Endocrine, nutritional and metabolic diseases (E00-E90).

  • Amyloidosis – extracellular (“outside the cell”) deposits of amyloids (degradation-resistant proteins) that can lead to cardiomyopathy (heart muscle disease), neuropathy (peripheral nervous system disease), and hepatomegaly (liver enlargement), among other conditions.
  • Glycogenosis (glycogen storage disease).
  • Fabry disease (synonyms: Fabry disease or Fabry-Anderson disease) – X-linked lysosomal storage disease due to a defect in the gene encoding the enzyme alpha-galactosidase A, resulting in progressive accumulation of the sphingolipid globotriaosylceramide in cells; mean age of manifestation: 3-10 years; early symptoms: Intermittent burning pain, decreased or absent sweat production, and gastrointestinal problems; if left untreated, progressive nephropathy (kidney disease) with proteinuria (increased excretion of protein in urine) and progressive renal failure (kidney weakness) and hypertrophic cardiomyopathy (HCM; disease of the heart muscle characterized by thickening of the heart muscle walls).

Cardiovascular system (I00-I99).

Psyche – Nervous System (F00-F99; G00-G99).

  • Friedreich’s ataxia (FA; Friedreich’s disease) – genetic disorder with autosomal recessive inheritance; degenerative disease of the central nervous system leading, among other things, to movement disorder; most common inherited form of ataxia (movement disorder); disease generally begins in childhood or early adulthood.

Restrictive (limited) cardiomyopathy (RCM)

Endocrine, nutritional, and metabolic diseases (E00-E90).

  • Amyloidosis
  • Hemochromatosis (iron storage disease) – genetic disease with autosomal recessive inheritance with increased deposition of iron as a result of increased iron concentration in the blood with tissue damage.

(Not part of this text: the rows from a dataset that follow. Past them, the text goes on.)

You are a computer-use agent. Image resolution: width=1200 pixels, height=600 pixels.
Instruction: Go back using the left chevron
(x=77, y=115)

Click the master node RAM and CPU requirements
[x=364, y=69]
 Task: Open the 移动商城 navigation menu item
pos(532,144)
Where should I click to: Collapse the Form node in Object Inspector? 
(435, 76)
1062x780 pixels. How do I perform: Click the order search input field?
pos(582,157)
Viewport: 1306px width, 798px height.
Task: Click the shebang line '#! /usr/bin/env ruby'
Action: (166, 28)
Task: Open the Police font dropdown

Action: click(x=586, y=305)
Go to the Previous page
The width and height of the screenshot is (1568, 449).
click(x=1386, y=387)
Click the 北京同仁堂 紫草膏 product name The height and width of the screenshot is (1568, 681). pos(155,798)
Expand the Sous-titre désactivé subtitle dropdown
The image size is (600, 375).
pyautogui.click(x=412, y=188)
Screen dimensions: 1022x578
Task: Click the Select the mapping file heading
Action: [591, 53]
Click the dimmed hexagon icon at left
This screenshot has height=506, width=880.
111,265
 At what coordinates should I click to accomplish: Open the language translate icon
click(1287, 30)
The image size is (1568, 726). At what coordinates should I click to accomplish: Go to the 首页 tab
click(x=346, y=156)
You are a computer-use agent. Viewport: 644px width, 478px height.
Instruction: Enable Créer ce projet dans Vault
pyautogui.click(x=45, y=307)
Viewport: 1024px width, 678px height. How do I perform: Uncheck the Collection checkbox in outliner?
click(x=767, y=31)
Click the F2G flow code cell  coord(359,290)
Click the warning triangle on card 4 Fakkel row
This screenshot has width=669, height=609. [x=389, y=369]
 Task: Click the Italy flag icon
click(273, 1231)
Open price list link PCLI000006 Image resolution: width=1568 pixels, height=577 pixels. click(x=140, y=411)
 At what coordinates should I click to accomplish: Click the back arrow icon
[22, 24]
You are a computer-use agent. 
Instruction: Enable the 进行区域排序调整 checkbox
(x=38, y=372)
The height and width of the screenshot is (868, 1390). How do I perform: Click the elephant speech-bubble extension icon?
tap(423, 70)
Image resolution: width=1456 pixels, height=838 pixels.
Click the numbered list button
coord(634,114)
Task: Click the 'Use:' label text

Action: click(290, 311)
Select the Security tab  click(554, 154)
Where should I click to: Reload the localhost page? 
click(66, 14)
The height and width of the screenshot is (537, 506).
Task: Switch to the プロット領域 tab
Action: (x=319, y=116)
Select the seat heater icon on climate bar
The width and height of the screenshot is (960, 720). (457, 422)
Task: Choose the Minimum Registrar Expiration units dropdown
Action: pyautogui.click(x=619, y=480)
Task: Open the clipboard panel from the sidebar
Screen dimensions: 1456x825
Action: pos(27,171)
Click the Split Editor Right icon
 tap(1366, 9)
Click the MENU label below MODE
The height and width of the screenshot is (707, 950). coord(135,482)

Cardiovascular system (I00-I99)

Arrhythmogenic right ventricular cardiomyopathy (ARVCM)

Cardiovascular (I00-I99).

  • Brugada syndrome – included in the “primary congenital (congenital) cardiomyopathies” and there in the so-called ion channel diseases; an autosomal dominant point mutation of the SCN5 gene underlies 20% of the cases of the disease; Characteristic are the occurrence of syncope (brief loss of consciousness) and cardiac arrest, which first occurs due to cardiac arrhythmias such as polymorphic ventricular tachycardia or ventricular fibrillation; patients with this disease are apparently completely heart healthy, but can already suffer sudden cardiac death (PHT) in adolescence and early adulthood.
  • Long-QT syndrome (LQTS) – belongs to the group of ion channel diseases (channelopathies); heart disease with pathologically prolonged QT interval in the electrocardiogram (ECG); disease is either congenital (inherited) or acquired, then usually as a result of an adverse drug reaction (see below “Cardiac arrhythmia caused by drugs“); can lead to sudden cardiac death (PHT) in otherwise heart-healthy people.
  • Uhl’s disease – aplasia of the right ventricular myocardium (non-formation of the muscle of the right ventricle), the consequence of which is right heart dilatation (right heart enlargement) and ultimately right heart failure.
  • Myocarditis (inflammation of the heart muscle).

Note: In athletes, cardiomyopathy can be easily overlooked, i.e., the changes can be misinterpreted as athlete’s heart.